Review: The Geography of You and Me by Jennifer E. Smith

the geography of you and me -jennifer E. smithLucy and Owen meet somewhere between the tenth and eleventh floors of a New York City apartment building, on an elevator rendered useless by a citywide blackout. After they’re rescued, they spend a single night together, wandering the darkened streets and marveling at the rare appearance of stars above Manhattan. But once the power is restored, so is reality. Lucy soon moves to Edinburgh with her parents, while Owen heads out west with his father.

Lucy and Owen’s relationship plays out across the globe as they stay in touch through postcards, occasional e-mails, and — finally — a reunion in the city where they first met.

A carefully charted map of a long-distance relationship, Jennifer E. Smith’s new novel shows that the center of the world isn’t necessarily a place.

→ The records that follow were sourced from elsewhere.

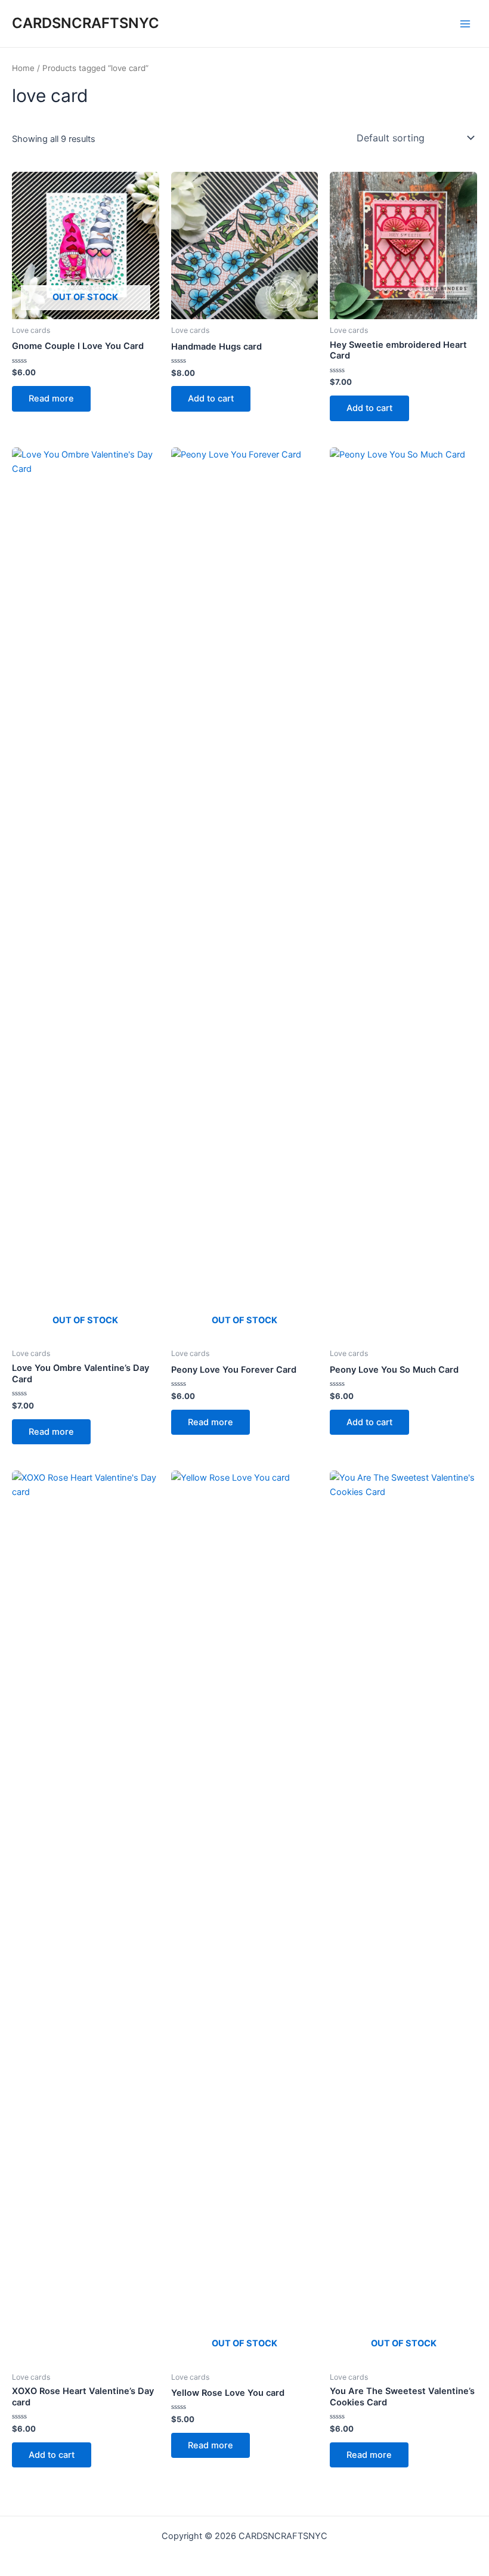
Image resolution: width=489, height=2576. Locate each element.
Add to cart (211, 398)
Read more (51, 398)
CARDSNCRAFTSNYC (85, 23)
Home (23, 68)
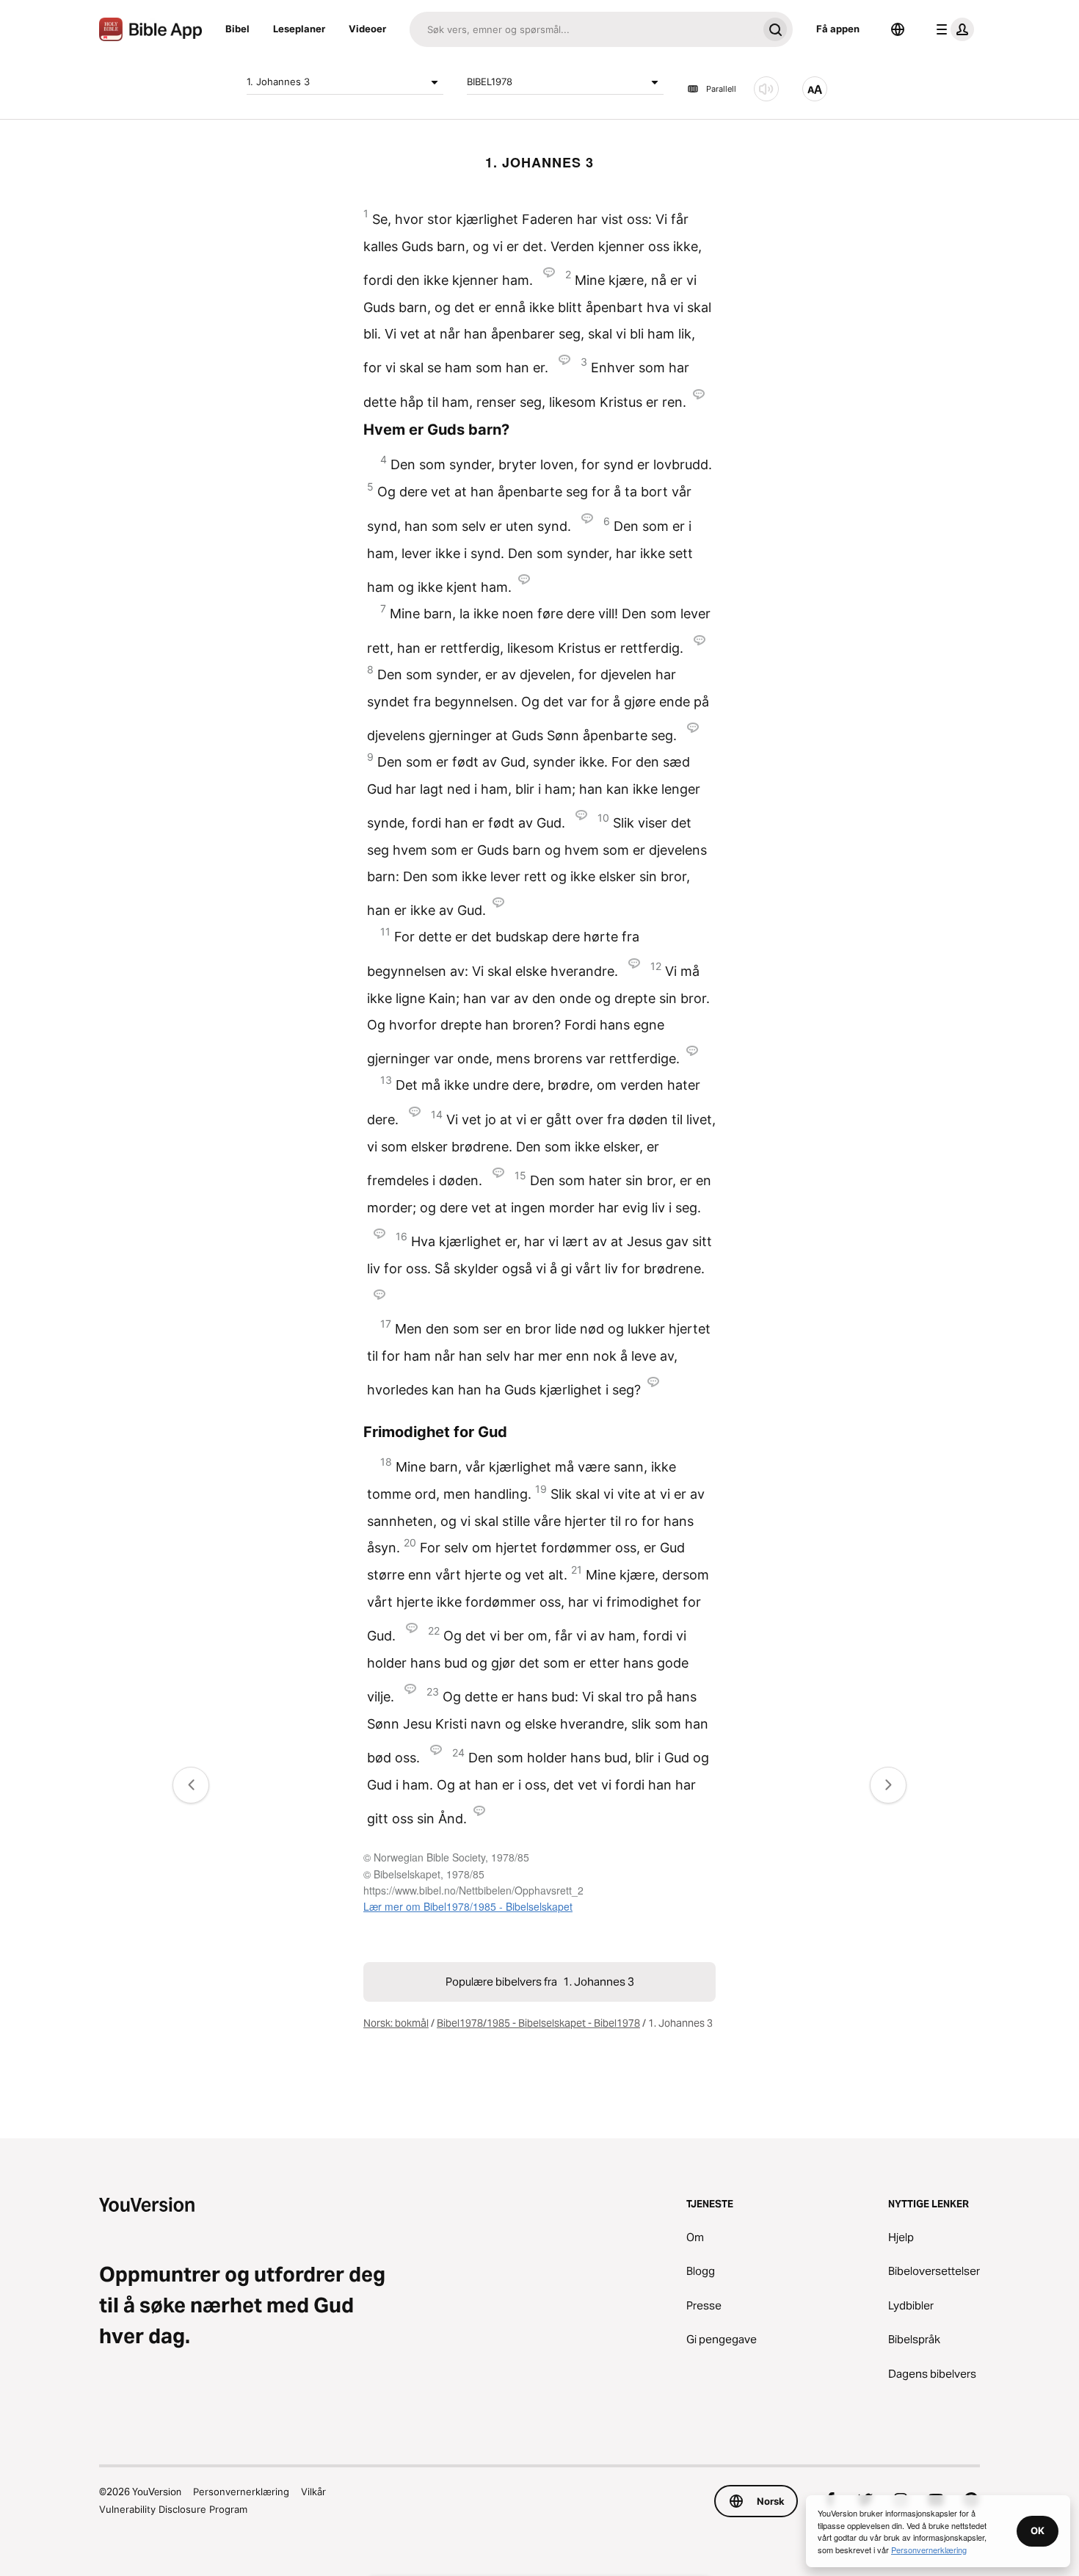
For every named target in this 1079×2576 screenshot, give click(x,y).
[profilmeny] (952, 29)
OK (1038, 2530)
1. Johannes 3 (278, 81)
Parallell (721, 89)
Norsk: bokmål (396, 2023)
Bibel (237, 29)
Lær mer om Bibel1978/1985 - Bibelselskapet (468, 1906)
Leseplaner (299, 29)
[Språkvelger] (897, 29)
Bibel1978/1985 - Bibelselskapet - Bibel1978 (538, 2023)
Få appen (838, 29)
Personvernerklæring (241, 2491)
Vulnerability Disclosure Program (173, 2509)
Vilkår (313, 2491)
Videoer (367, 29)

It can be a person, too.

4 Drink Me Potions

It took me a long time to get into the story. However, my suggestion is to stick it out for say, the first third to half of the book, because The Geography of You and Me most definitely won me over by the end of it.

The beginning was slower than I had thought it would be. Sure, the boy-meets-girl moment happens almost immediately but I wasn’t feeling much for it. AT FIRST. But wait! As the story took its course, there were moments where I had to sit back and just pause to smile at the pages before me.

Owen and Lucy are rather normal characters, as main protagonists go. I wouldn’t say they’re unlikeable, ’cause for sure they are likeable enough for me to continue reading their respective stories, but they’re not excitingly memorable/unique. Each have something to deal with at the beginning. For Owen, it was dealing with the move to NY and over losing his mom. For Lucy, it was being left alone a lot, with her brothers away for school and parents always travelling around the world. I loved that over the span of the book, they both changed and grew from these experiences.

The romance was cute. It was also slow coming, but eventually I felt that irresistible pull they had on each other just as they were discovering it for themselves too. Long distance relationships are hard, and it requires a lot of commitment to one another. I loved that it explored the ups and the downs in any relationship like that.

Maybe my 4 stars are a bit generous, but how could I not be? The Geography of You and Me has some of my very favourite things in it. A beautiful starlit sky where our protagonists first felt the magic; travelling/exploring beautiful cities around the world; and a romance that conquers the distance between them. Sighhh, it’s just too cute for words.

By the way, I absolutely am grateful that Jennifer E Smith kept the ending realistic. It didn’t take away any of the magic of the relationship, maybe even added to it. The writing still melts my heart as I think back on it.

Overall Recommendation:
What started off slow and almost too boring to continue, The Geography of You and Me holds more promise to it than that if you just dig deeper. With sweeping descriptions of gorgeous cities in Europe and America, any traveller who’s been there (like I have!) or wishes to will enjoy the imagery. Just imagine yourself there along with them! And how could anyone resist a relationship that knows no bounds? Distance may just soften the heart.
I recommend this sweet story to anyone who loves travelling and cute relationships!